NAIROBI - Somali gunmen who hijacked a vessel six weeks ago chartered by the UN's food agency to carry relief aid to tsunami victims have made fresh ransom demands, a director of the ship said.
Under a deal agreed with the hijackers last week, the MV Semlow, its 10-man crew and cargo were to be handed over early this week by the pirates at a Somali port, the World Food Programme (WFP) said.
But Karim Kudrati, a director at Mombasa-based Motaku Shipping Agency, which owns the ship, said the hijackers had made a fresh ransom demand not in last week's agreement.
"They called us yesterday asking for a ransom," Kudrati said. "They said we now have to talk about the ship and the (hostages) ... But I told them I have no money to pay."

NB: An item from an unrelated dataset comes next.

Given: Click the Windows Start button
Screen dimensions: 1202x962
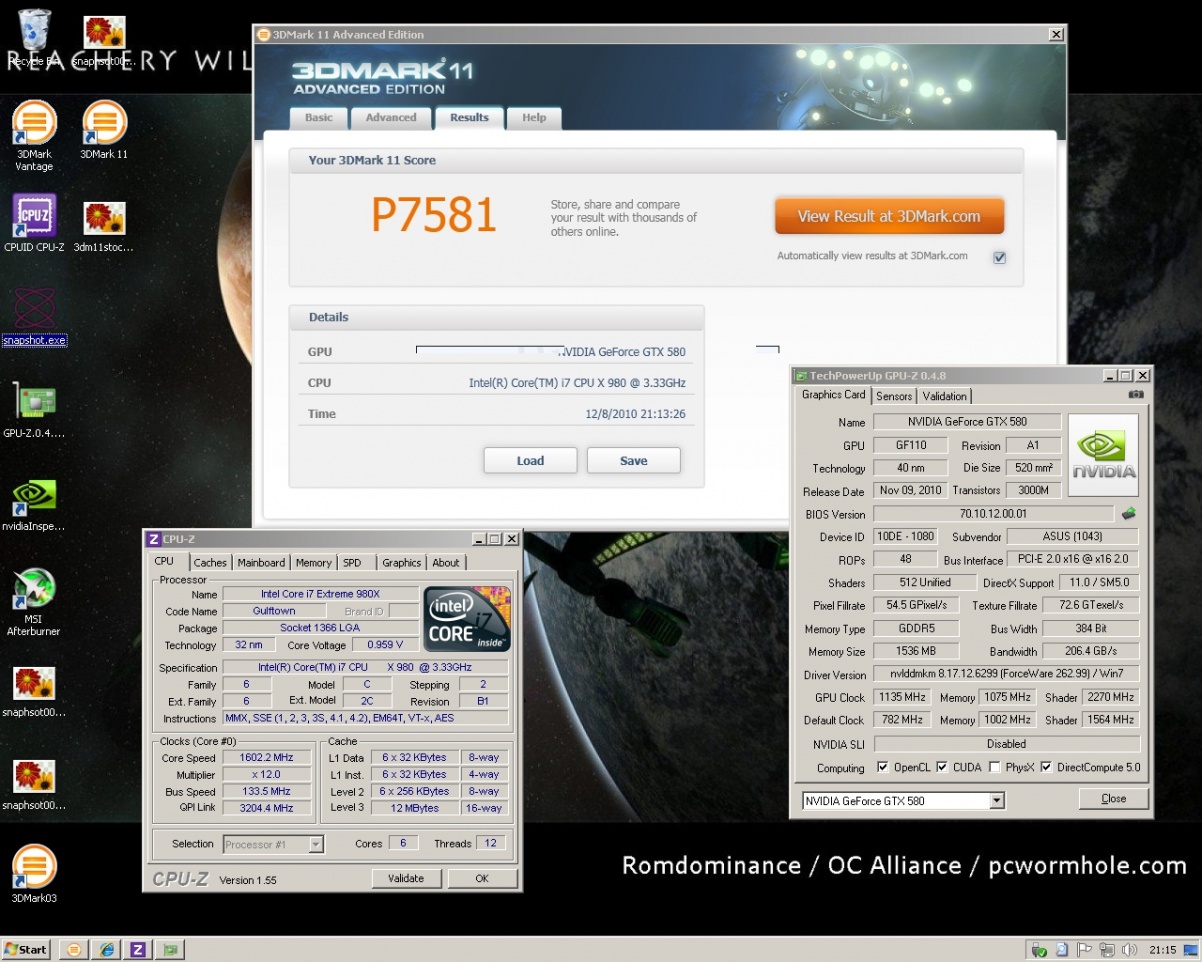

He said they did not say how much money they wanted.
Gunmen seized the vessel on June 27 in the most high profile of a sequence of hijackings in recent weeks off lawless Somalia. The international Maritime Bureau classes waters off the Horn of Africa nation as some of the world's most dangerous.
The hijackers initially demanded a US$500,000 ($727,380) ransom for the eight Kenyan crew, Sri Lankan captain and Tanzanian engineer.

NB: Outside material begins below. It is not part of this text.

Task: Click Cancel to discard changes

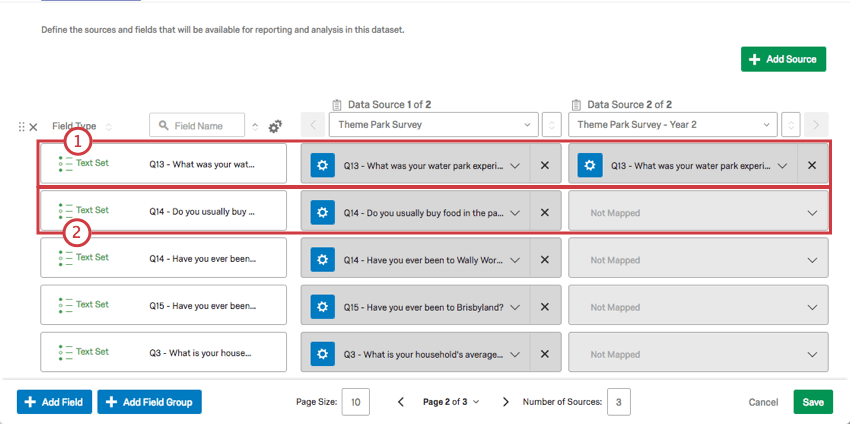Action: click(763, 402)
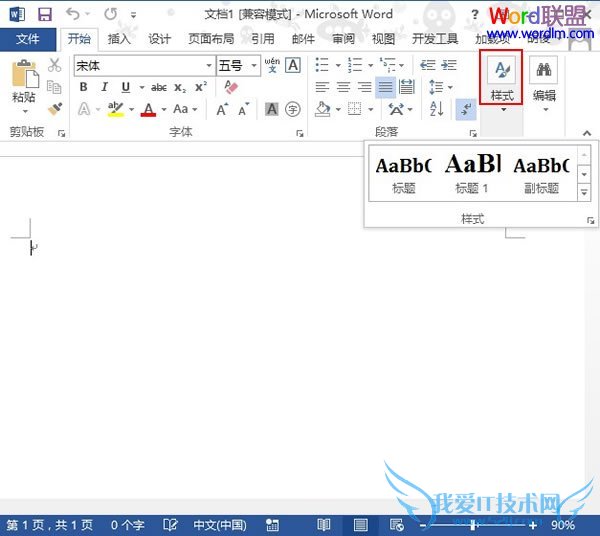
Task: Open the 样式 (Styles) gallery button
Action: pos(502,78)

They then cut the demand to the cargo of 850 tonnes of rice, donated by Japan and Germany for post-tsunami Somali victims.
WFP had said a deal had been reached on Friday for the safe return of the crew, food and ship within days, on the condition the rice was distributed in central Somalia.
WFP officials were not immediately available for comment.
Somalia has been synonymous with insecurity since warlords overrun it in 1991 after deposing former dictator Mohamed Siad Barre. Since then hundreds of thousands have died from the conflict.